● Instructions for the task
Leave the images out. Give every line below again, precisely.

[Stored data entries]
********
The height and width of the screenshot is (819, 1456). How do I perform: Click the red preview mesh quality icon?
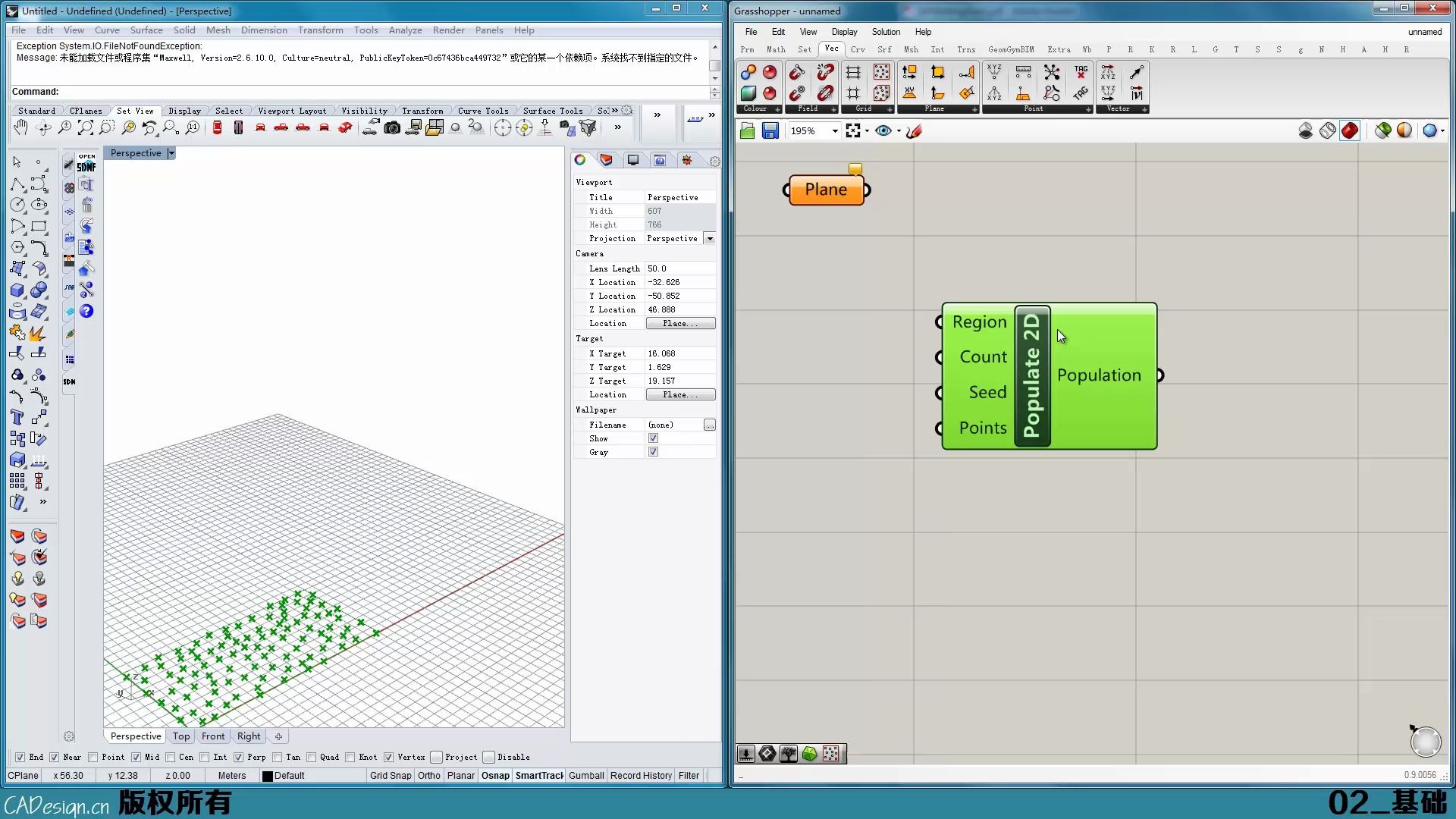click(x=1349, y=131)
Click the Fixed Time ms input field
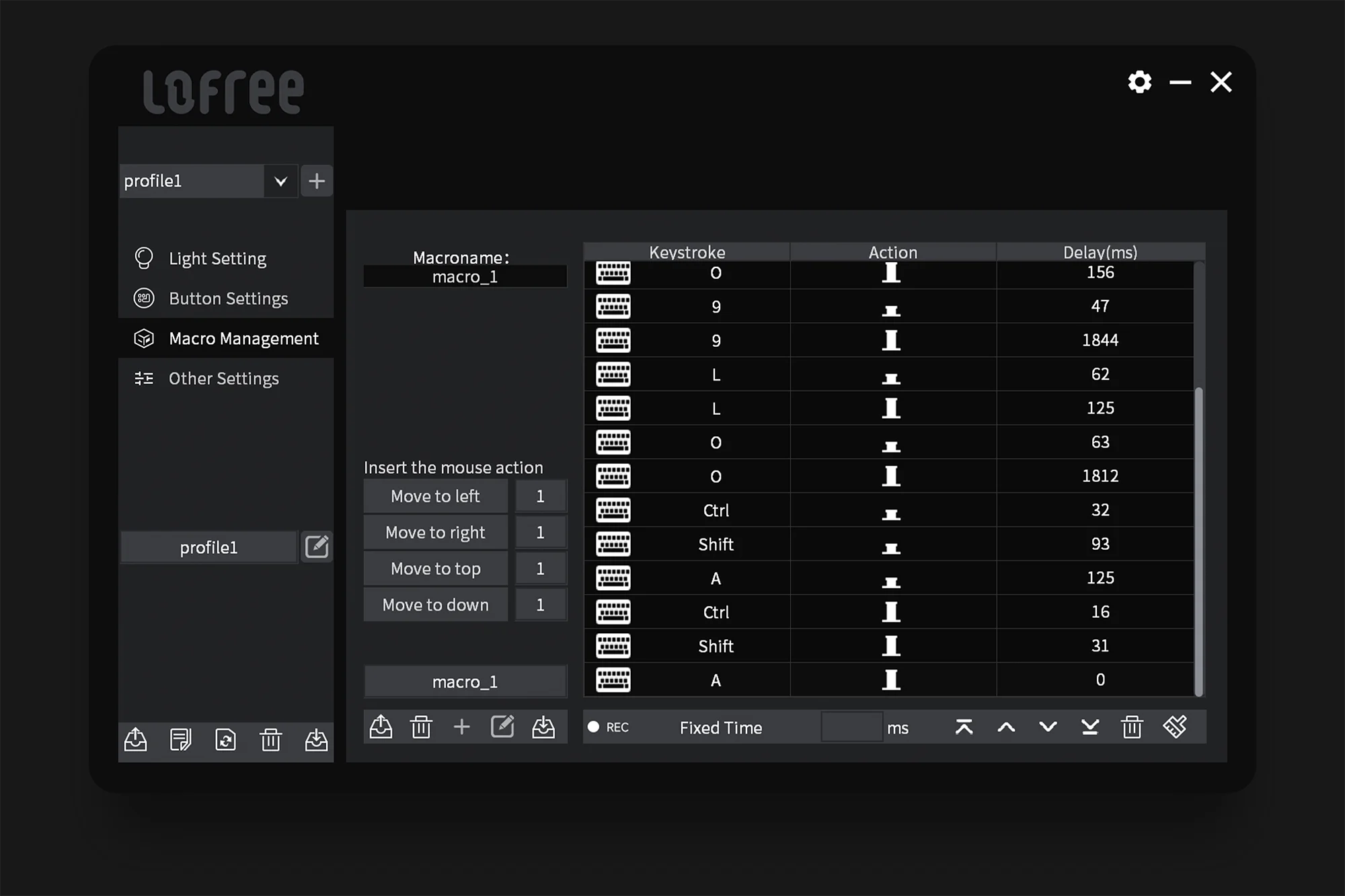The height and width of the screenshot is (896, 1345). (x=851, y=727)
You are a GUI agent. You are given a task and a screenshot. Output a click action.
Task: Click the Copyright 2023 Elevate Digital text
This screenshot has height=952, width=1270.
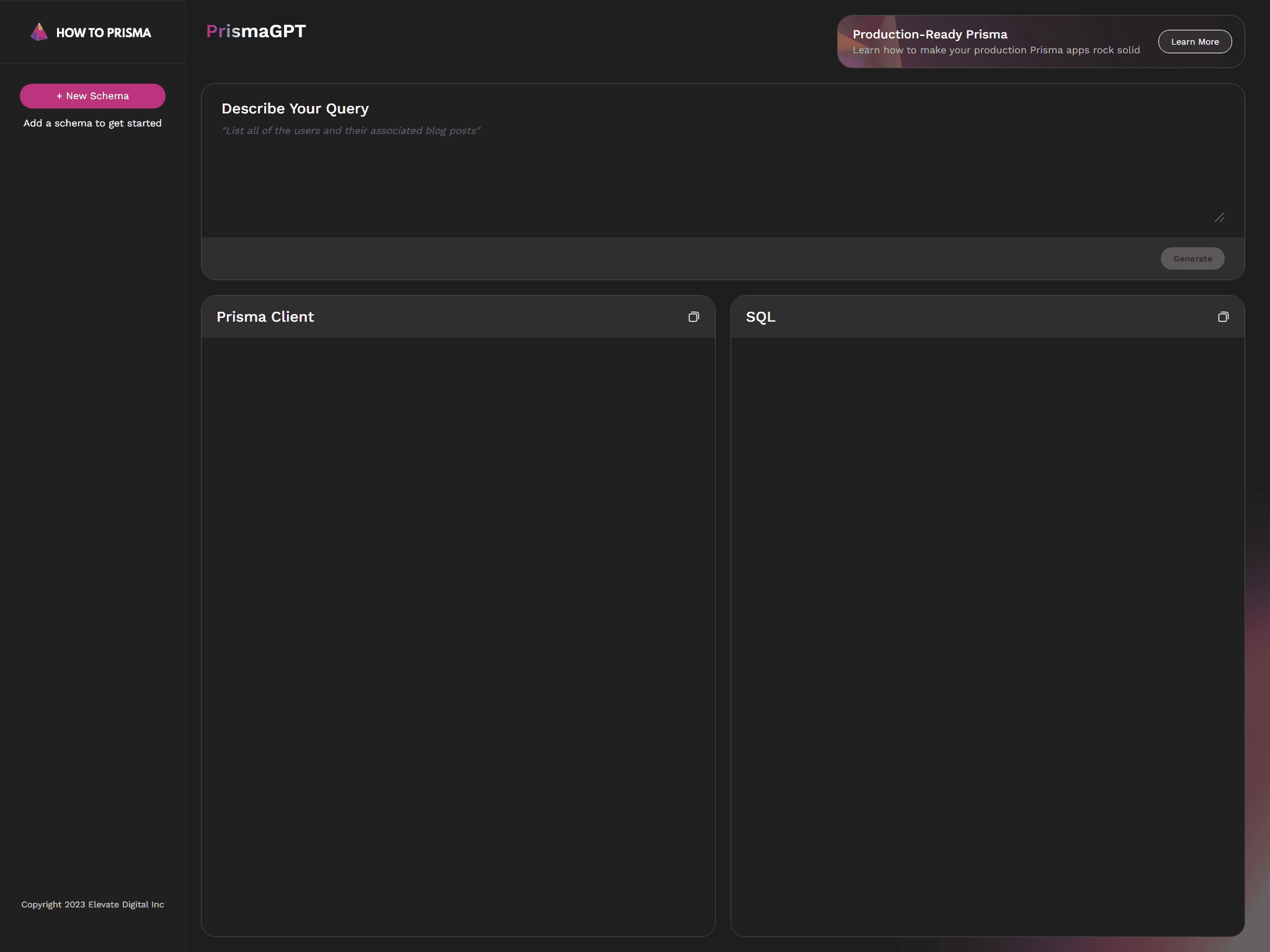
********
● Exercise output
The height and width of the screenshot is (819, 1456). How do I perform: Click the red preview mesh quality icon?
click(x=1349, y=131)
Click the Fixed Time ms input field
The height and width of the screenshot is (896, 1345). (x=851, y=727)
You are a GUI agent. You are given a task and a screenshot. Output a click action.
Task: Click the Copyright 2023 Elevate Digital text
This screenshot has height=952, width=1270.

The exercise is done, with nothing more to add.